→ **EXTRAIT**:
==========

Un employé de l’usine Ford de Louisville en train d’assembler un modèle Ford Escape, en 2012. | ? John Sommers II / Reuters / REUTERS

Les emplois les plus faciles à sauver de la délocalisation sont certainement ceux qui ne sont pas menacés. Cette lapalissade peut s’appliquer à Donald Trump qui, jeudi 17 novembre, s’était attribué le mérite d’avoir convaincu Ford de ne pas transférer sa production du Kentucky vers le Mexique. Mais vendredi, le constructeur américain a déclaré n’avoir jamais eu l’intention de fermer le site en question, situé à Louisville, ni y supprimer le moindre emploi.

Tout est parti d’un tweet du président-élu, qui était impatient de faire part d’une première victoire depuis son élection face à la mondialisation. « J’ai travaillé dur avec Bill Ford pour garder l’usine Lincoln dans le Kentucky. Je le devais au grand Etat du Kentucky qui m’a fait confiance [en votant pour moi] », écrit M. Trump.

En réalité, il était difficile de fermer cette usine sous prétexte d’en délocaliser la production vers le Mexique pour la bonne et simple raison que le deuxième constructeur américain a signé un accord salarial en 2015 avec le syndicat de l’automobile, l’UAW, dont l’une des contreparties est justement de maintenir l’activité de ce site.

==========

Entrées de données enregistrées:

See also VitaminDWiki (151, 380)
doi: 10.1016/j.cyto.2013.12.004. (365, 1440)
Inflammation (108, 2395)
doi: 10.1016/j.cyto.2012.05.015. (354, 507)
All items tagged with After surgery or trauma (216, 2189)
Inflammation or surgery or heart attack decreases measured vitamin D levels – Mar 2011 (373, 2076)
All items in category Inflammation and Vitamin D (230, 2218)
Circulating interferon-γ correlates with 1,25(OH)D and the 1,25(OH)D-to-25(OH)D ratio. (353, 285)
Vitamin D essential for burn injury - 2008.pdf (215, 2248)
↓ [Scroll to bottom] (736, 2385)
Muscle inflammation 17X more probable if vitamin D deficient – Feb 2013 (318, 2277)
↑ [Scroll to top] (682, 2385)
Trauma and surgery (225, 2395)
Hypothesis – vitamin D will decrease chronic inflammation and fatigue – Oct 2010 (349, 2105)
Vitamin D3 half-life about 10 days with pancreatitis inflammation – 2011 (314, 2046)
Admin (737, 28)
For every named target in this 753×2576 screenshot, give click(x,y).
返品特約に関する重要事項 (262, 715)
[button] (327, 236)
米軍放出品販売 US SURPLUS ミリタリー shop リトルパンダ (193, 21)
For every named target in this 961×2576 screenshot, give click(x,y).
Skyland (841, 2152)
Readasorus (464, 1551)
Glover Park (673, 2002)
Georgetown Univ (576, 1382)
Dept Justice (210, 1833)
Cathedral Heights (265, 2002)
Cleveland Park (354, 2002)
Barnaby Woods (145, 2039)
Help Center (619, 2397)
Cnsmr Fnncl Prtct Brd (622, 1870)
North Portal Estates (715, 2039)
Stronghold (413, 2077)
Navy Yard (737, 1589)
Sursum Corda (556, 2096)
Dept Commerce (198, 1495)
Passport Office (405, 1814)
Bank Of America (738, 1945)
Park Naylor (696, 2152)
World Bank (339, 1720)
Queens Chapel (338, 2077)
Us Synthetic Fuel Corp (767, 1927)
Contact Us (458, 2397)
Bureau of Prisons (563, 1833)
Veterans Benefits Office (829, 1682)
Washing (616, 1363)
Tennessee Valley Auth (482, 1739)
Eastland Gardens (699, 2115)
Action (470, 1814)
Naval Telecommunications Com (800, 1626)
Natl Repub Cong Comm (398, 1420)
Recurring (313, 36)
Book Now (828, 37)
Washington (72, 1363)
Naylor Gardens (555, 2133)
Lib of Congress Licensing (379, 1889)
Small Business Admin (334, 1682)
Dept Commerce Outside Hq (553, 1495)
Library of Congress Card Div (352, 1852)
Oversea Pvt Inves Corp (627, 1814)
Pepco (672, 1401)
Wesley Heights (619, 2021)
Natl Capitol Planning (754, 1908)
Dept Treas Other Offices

==========

→ **TÂCHE COURTE 1**: D'après l'extrait, avec quel syndicat Ford a-t-il signé un accord salarial en 2015 ?
→ **TÂCHE COURTE 2**: Indiquez si chacune des affirmations suivantes concorde avec l'extrait, en répondant par oui ou par non et en citant textuellement les mots qui tranchent. (a) Ford a déclaré avoir eu l'intention de fermer le site de Louisville. (b) Dans son tweet, Donald Trump mentionne Bill Ford. (c) L'accord salarial de 2015 comporte le maintien de l'activité du site parmi ses contreparties.
→ **TÂCHE COURTE 3**: Traduisez en anglais cette phrase de l'extrait : « Tout est parti d’un tweet du président-élu, qui était impatient de faire part d’une première victoire depuis son élection face à la mondialisation. »

→ **RÉPONSE COMPLÈTE 1**: Avec l'UAW, le syndicat de l'automobile.

→ **RÉPONSE COMPLÈTE 2**:
(a) Non : « le constructeur américain a déclaré n’avoir jamais eu l’intention de fermer le site en question »
(b) Oui : « J’ai travaillé dur avec Bill Ford pour garder l’usine Lincoln dans le Kentucky. »
(c) Oui : « dont l’une des contreparties est justement de maintenir l’activité de ce site »

→ **RÉPONSE COMPLÈTE 3**: It all started with a tweet from the president-elect, who was eager to announce a first victory against globalization since his election.